In una nota, il Codacons informa che decine di cittadini si sono rivolti all`associazione che tutela i consumatori “lamentando la disorganizzazione e la mancanza di informazioni corrette subite nel fine settimana, in quelli che sarebero dovuti essere i “Bellini days“. Manifesti, comunicati stampa, gonfaloni, distribuzione di volantini annunziavano le manifestazioni, le mostre, i concerti. Ma come vi si poteva partecipare? Nessun ragguaglio in merito al concerto di domenica sera, “Bianca e Fernando“. Allo stand divulgativo in corso Italia le hostess assicuravano che i biglietti gratuiti sarebbero stati distruibuiti la stessa domenica pomeriggio al botteghino, ma dalle 17 in poi decine di persone hanno atteso pazientemente ed invano l`apertura, cercando di reperire informazioni al numero indicato come infoline (0957150921), che squillava inutilmente.
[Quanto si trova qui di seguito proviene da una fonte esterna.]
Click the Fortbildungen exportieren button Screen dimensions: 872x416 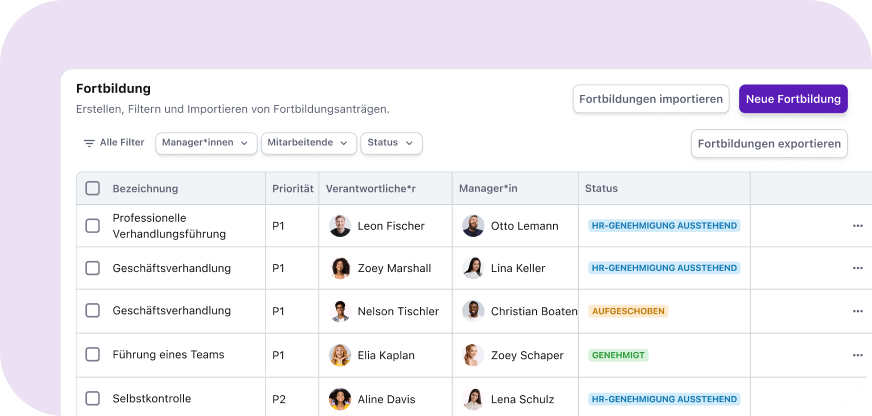[x=769, y=143]
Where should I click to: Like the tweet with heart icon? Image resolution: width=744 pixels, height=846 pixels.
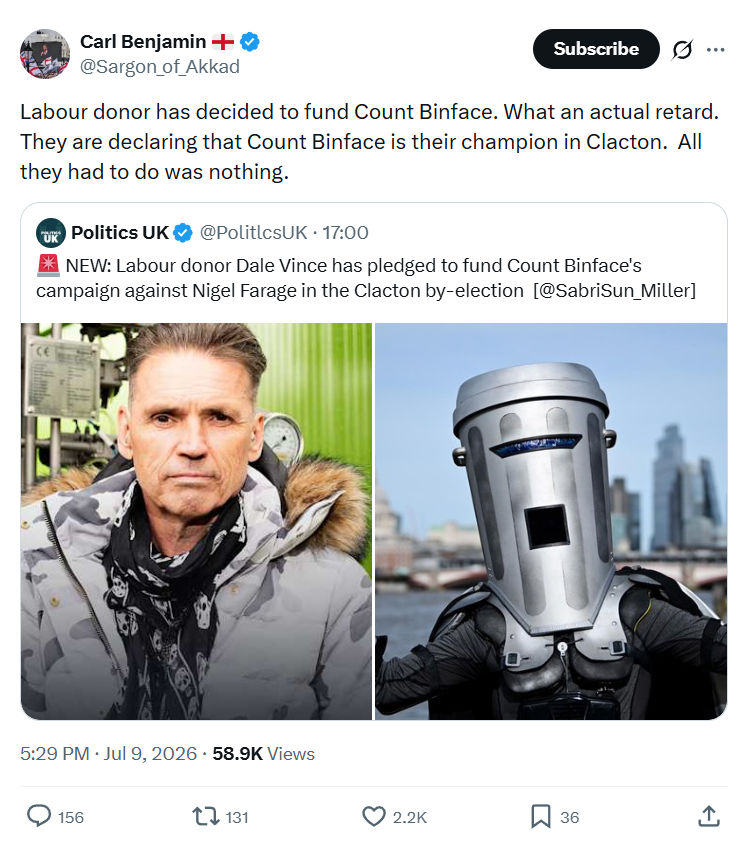click(373, 816)
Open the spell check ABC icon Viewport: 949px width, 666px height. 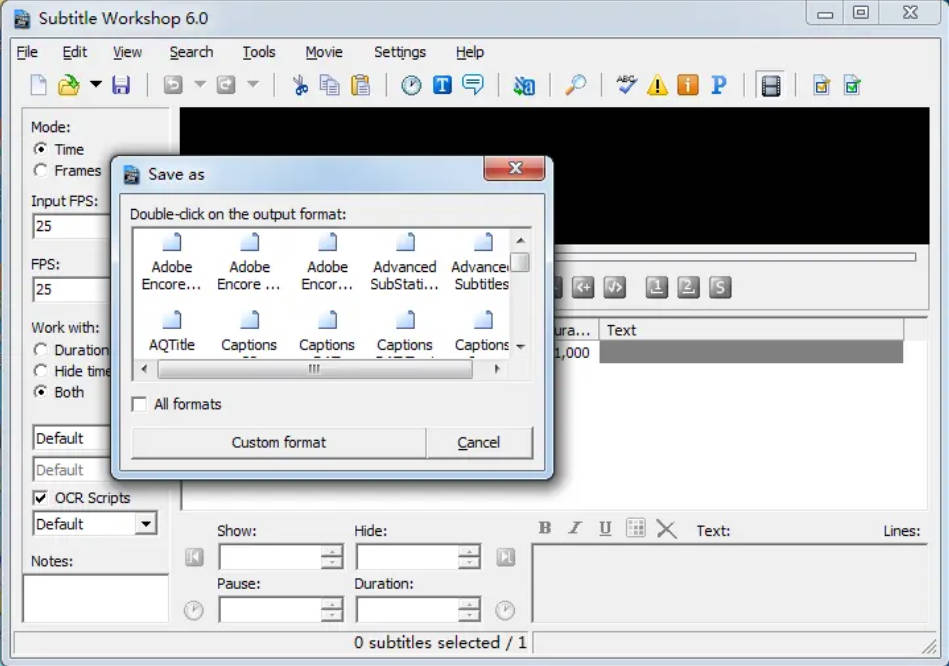point(625,85)
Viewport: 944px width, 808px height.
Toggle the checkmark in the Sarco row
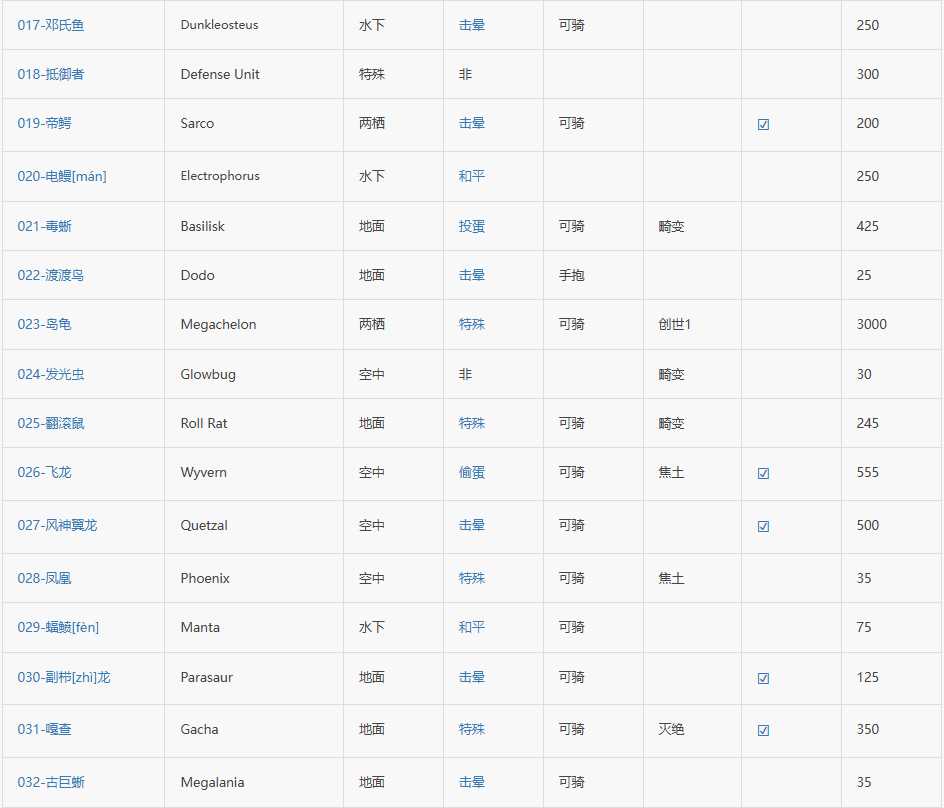(763, 125)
Tra un fuorviante “aspettate, aprirà“ ed un desolante “provate ad aspettare, ma i biglietti sono esauriti“, la gente stanca di attese prolungate (anche tre quarti d`ora) ha quasi tutta rinunciato a vedere il tanto declamato spettacolo“. Con un`altra nota, il teatro Massimo Bellini “ringrazia l`associazione dei consumatori per le segnalazioni, ma nel contempo rileva come le lamentele lascino perplessi per vari motivi“. Fra questi, il teatro elenca: “E` stato sempre precisato, nei comunicati, che solamente per “Bianca e Fernando“ sarebbe stato necessario munirsi di biglietto d`ingresso al botteghino, anche se l`evento era come tutti gli altri gratuito. Inoltre il 19 settembre è stato diramato un comunicato che annunciava per l`indomani, l`inizio della distribuzione dei biglietti gratuiti per “Bianca e Fernando“, avvertendo che ciò sarebbe avvenuto “sino ad esaurimento dei posti“ e che “il sabato pomeriggio il botteghino resterà chiuso. Il 21 settembre una intera pagina pubblicitaria sul giornale La Sicilia ripeteva l`annuncio, avvertendo che per il 23 settembre occorreva dotarsi di biglietto gratuito da ritirare al botteghino. Su tutto il materiale a stampa (brochure, manifesti) diffuso nei giorni precedenti l`evento, era indicata chiaramente la medesima circostanza. Tutte le informazioni su esposte sono state man mano pubblicate anche sul sito internet del teatro www.teatromassimobellini.it e per riscontro sono ancora consultabili“.